HANNITY: Wait a minute, you're a professor. You are not answering my question.
PETERSON: I am answering your question.
HANNITY: So why don't we address my question? My point, they just laid off 94 teachers.
PETERSON: I heard your point.
HANNITY: Hang on, we have a limited budget. We have kids often times leaving school districts not able to read, write and do math. So they lay teachers and then they pay for all these other teachers to go to this conference. Do you think that's an appropriate and wise use of limited money?
PETERSON: Listen, there are various ways --
HANNITY: Do you?
PETERSON: Yes, I do, because white privilege does exist and we need our teachers to understand that. Listen, the vast majority of white folk across this country do not have the same kind of concerns in our public educational system as students of color.
They are not tracked in the same ways. They are not discriminated against the same ways and the curriculum doesn't represent them or misrepresent them in the same way. You can be a white student sometimes and not to have the same kind of concerns that students of color have. It's as simple as that.

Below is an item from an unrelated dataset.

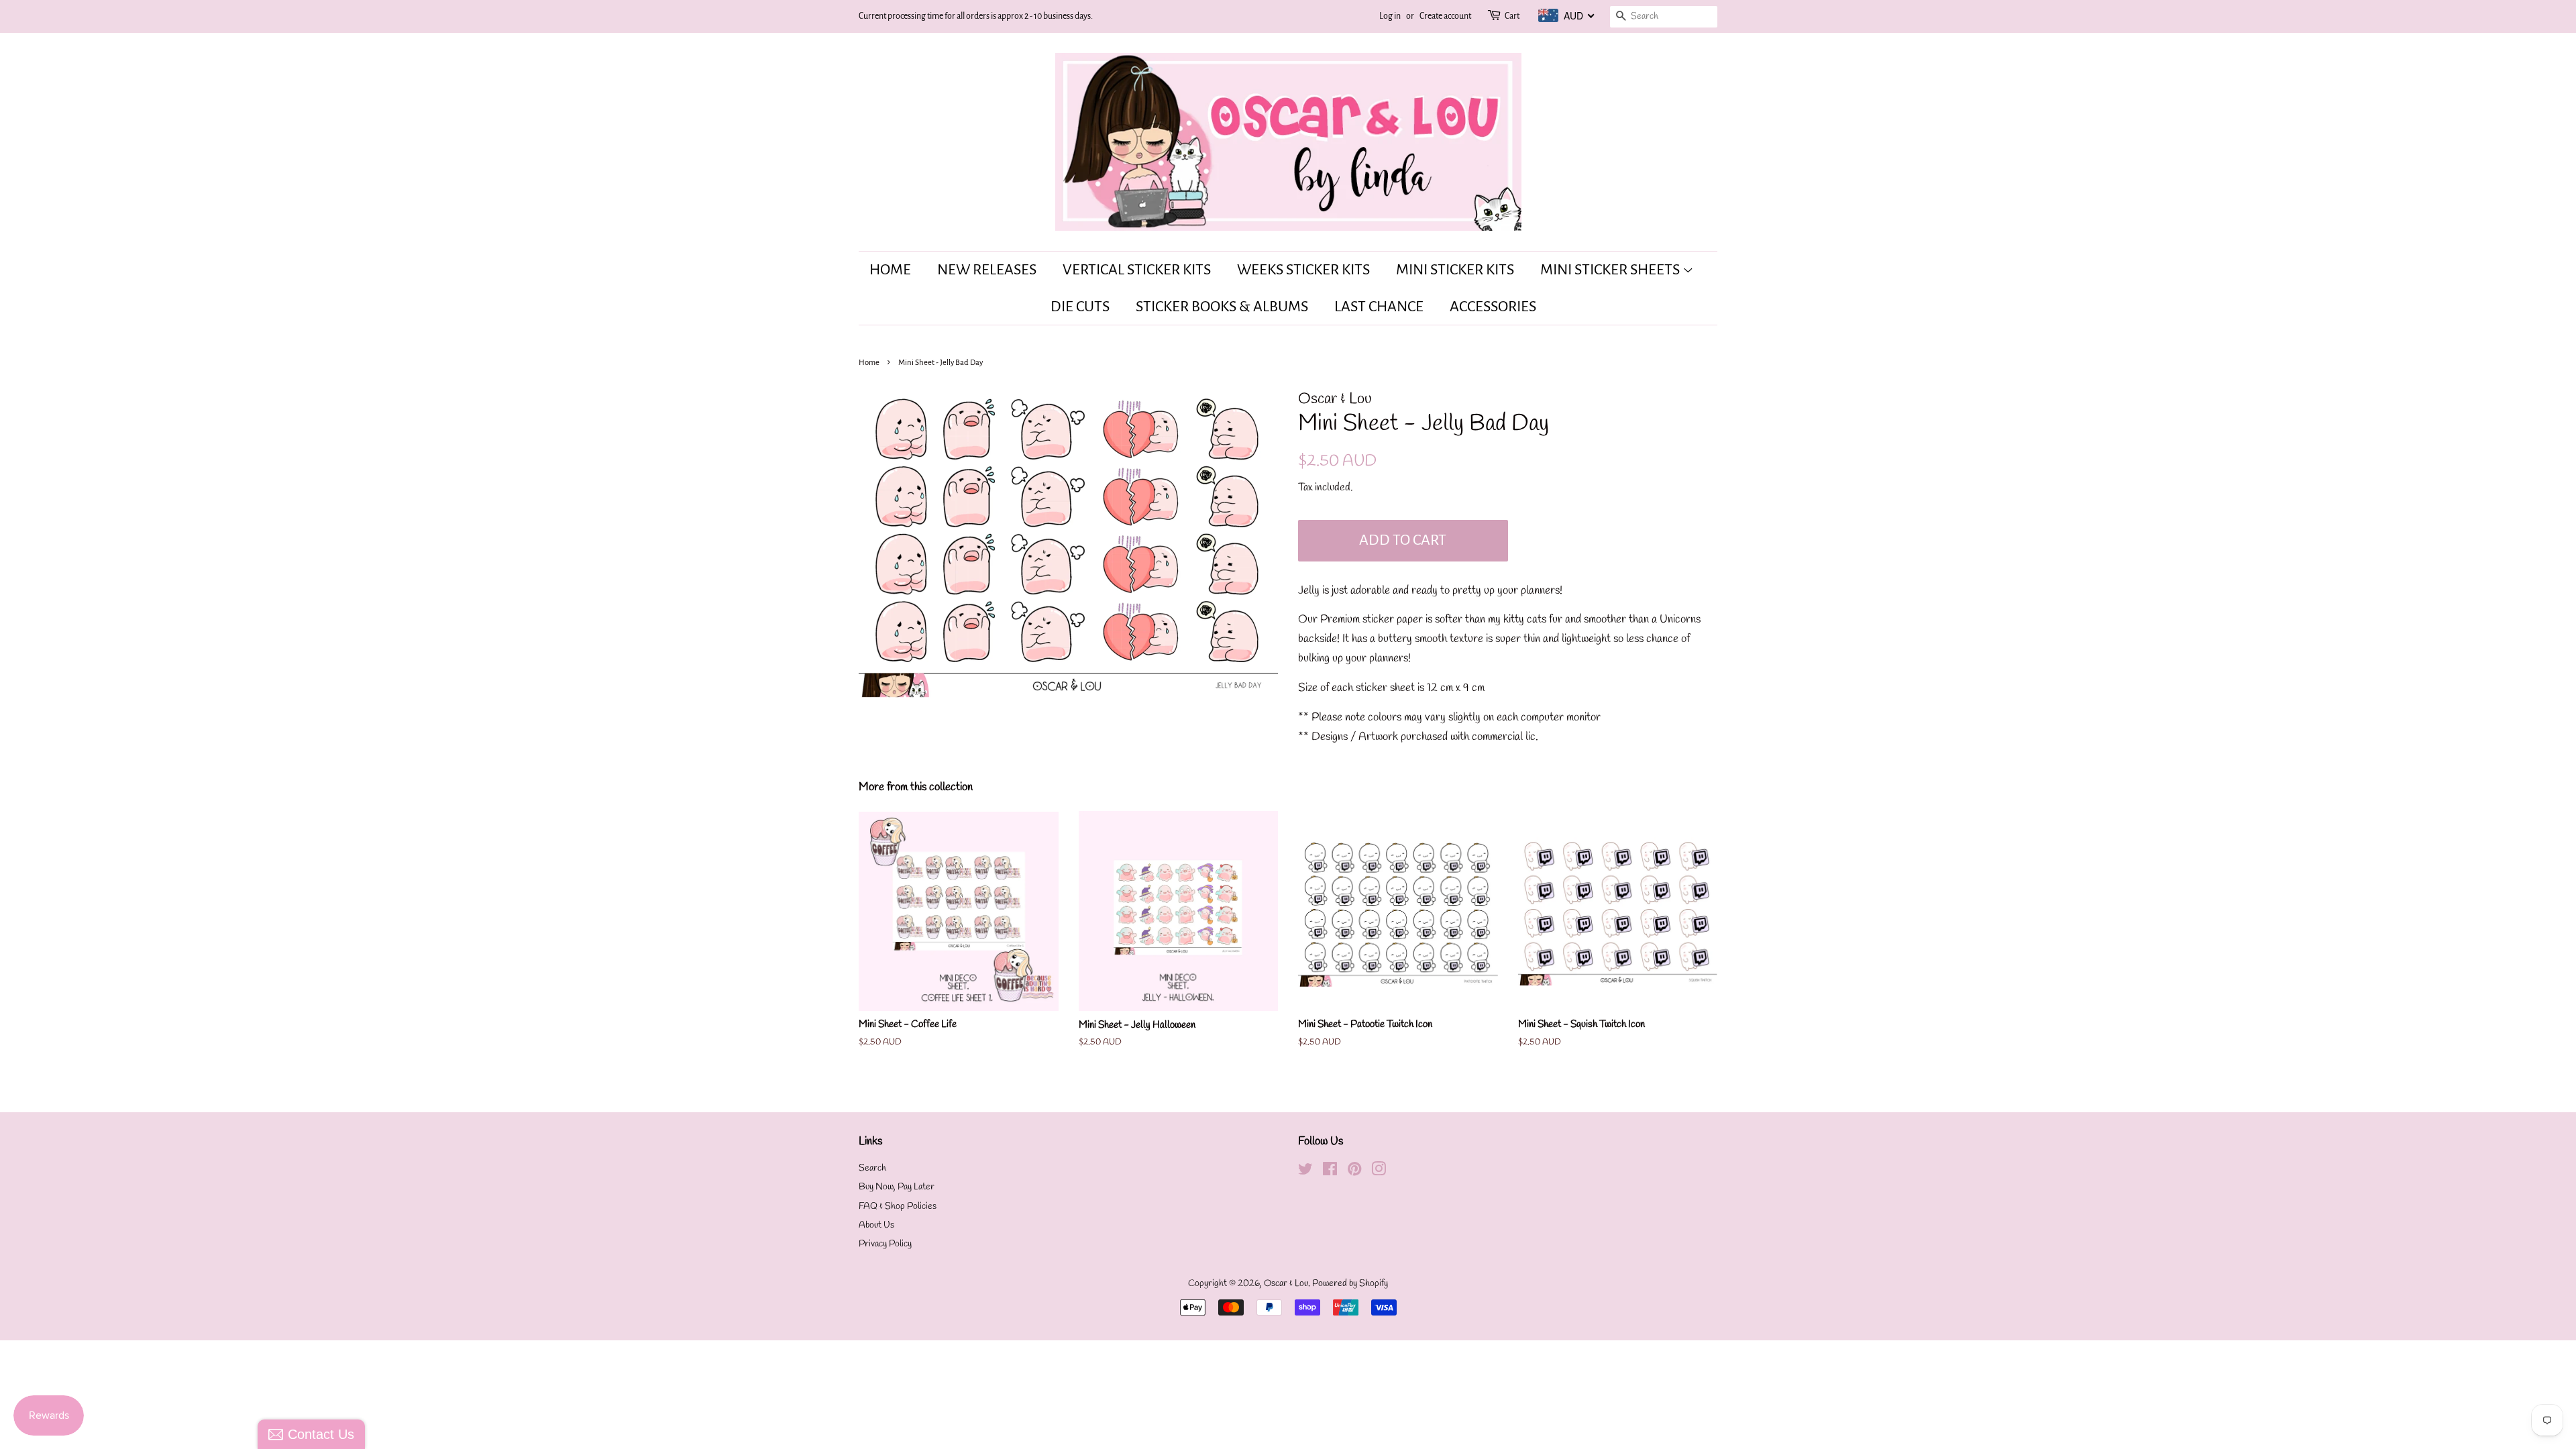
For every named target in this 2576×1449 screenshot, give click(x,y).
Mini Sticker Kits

INNIS: Well, I would recommend if this conference wanted to do a service, they should call it white and yellow privilege because Asian-American kids are out-performing not only the average, but the average white kid, too.
So obviously, this privilege exists for whites and Asian-American kids. You can go to any district in this country and the poorest school districts and you will see the valedictorians are sometimes first generation or second generation kids from Asia, from India, from China, from other parts of Asia.
PETERSON: Good point, but a separate issue.
INNIS: Because they have a culture that promotes education. They don't have people trying to feed them nonsense --
HANNITY: One at a time.
PETERSON: This is the same way black and brown people are discriminated against.
INNIS: They are people of color too. They are not Europeans.
PETERSON: Their history in this country is quite different.
HANNITY: Hang on. Let me bring this point up. How is it that if somebody faces discrimination how is it that, as this piece says, it causes them hypertension, causes them to eat in a way that's unhealthy, causes people not to exercise. Isn't that predicated on an idea that individuals are not responsible for their own behavior in some way?
PETERSON: I am all for individual responsibility, but if you look at the arc of history of the relationship between health care and public health and African-Americans, you can see that there are various cases in which African-American folk have been alienated from health care and that is not just the economic piece of it, that's cultural and social piece of it. So we have to repair that --
HANNITY: But people make decisions about eating and about exercise.
PETERSON: We have to repair that first before we can say there's a level playing field from which we can engage here.